** Data for processing follows **

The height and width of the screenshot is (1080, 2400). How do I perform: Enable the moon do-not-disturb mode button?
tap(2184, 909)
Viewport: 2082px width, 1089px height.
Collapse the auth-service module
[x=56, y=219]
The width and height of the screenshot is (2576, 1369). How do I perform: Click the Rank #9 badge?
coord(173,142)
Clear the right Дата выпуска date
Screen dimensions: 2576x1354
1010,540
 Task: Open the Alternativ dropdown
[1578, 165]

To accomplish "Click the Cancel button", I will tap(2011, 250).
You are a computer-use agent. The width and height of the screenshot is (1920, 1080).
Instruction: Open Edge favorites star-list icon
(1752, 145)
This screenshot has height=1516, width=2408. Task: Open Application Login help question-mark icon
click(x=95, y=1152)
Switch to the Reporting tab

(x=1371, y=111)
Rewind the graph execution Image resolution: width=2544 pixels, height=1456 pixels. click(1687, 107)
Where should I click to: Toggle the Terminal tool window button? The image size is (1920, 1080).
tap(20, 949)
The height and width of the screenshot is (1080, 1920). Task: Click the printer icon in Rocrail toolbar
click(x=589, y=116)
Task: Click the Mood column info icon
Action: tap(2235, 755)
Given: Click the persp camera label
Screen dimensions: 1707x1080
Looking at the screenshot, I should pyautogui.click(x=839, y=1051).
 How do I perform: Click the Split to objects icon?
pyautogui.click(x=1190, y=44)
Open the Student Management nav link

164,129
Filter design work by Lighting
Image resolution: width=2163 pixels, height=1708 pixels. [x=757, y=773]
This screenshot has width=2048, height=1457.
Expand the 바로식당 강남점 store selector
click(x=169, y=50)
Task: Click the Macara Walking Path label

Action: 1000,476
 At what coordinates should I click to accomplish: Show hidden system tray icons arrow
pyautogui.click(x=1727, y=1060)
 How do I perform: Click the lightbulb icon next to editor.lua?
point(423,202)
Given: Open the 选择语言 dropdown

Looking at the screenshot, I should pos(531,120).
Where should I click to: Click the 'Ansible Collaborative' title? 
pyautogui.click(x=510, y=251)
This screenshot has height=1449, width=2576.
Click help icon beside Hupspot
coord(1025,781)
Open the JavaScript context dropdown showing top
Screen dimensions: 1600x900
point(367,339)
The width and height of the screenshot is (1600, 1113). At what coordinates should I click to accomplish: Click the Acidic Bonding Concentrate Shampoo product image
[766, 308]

** End of Data for processing **

* **Exercise goal**: Would you give the listing again, word for word?

* **Reply**:
The height and width of the screenshot is (1080, 2400). How do I perform: Enable the moon do-not-disturb mode button?
tap(2184, 909)
Viewport: 2082px width, 1089px height.
Collapse the auth-service module
[x=56, y=219]
The width and height of the screenshot is (2576, 1369). How do I perform: Click the Rank #9 badge?
coord(173,142)
Clear the right Дата выпуска date
Screen dimensions: 2576x1354
1010,540
 Task: Open the Alternativ dropdown
[1578, 165]

To accomplish "Click the Cancel button", I will tap(2011, 250).
You are a computer-use agent. The width and height of the screenshot is (1920, 1080).
Instruction: Open Edge favorites star-list icon
(1752, 145)
This screenshot has height=1516, width=2408. Task: Open Application Login help question-mark icon
click(x=95, y=1152)
Switch to the Reporting tab

(x=1371, y=111)
Rewind the graph execution Image resolution: width=2544 pixels, height=1456 pixels. click(1687, 107)
Where should I click to: Toggle the Terminal tool window button? The image size is (1920, 1080).
tap(20, 949)
The height and width of the screenshot is (1080, 1920). Task: Click the printer icon in Rocrail toolbar
click(x=589, y=116)
Task: Click the Mood column info icon
Action: tap(2235, 755)
Given: Click the persp camera label
Screen dimensions: 1707x1080
Looking at the screenshot, I should pyautogui.click(x=839, y=1051).
 How do I perform: Click the Split to objects icon?
pyautogui.click(x=1190, y=44)
Open the Student Management nav link

164,129
Filter design work by Lighting
Image resolution: width=2163 pixels, height=1708 pixels. [x=757, y=773]
This screenshot has width=2048, height=1457.
Expand the 바로식당 강남점 store selector
click(x=169, y=50)
Task: Click the Macara Walking Path label

Action: 1000,476
 At what coordinates should I click to accomplish: Show hidden system tray icons arrow
pyautogui.click(x=1727, y=1060)
 How do I perform: Click the lightbulb icon next to editor.lua?
point(423,202)
Given: Open the 选择语言 dropdown

Looking at the screenshot, I should pos(531,120).
Where should I click to: Click the 'Ansible Collaborative' title? 
pyautogui.click(x=510, y=251)
This screenshot has height=1449, width=2576.
Click help icon beside Hupspot
coord(1025,781)
Open the JavaScript context dropdown showing top
Screen dimensions: 1600x900
point(367,339)
The width and height of the screenshot is (1600, 1113). At what coordinates should I click to accomplish: Click the Acidic Bonding Concentrate Shampoo product image
[766, 308]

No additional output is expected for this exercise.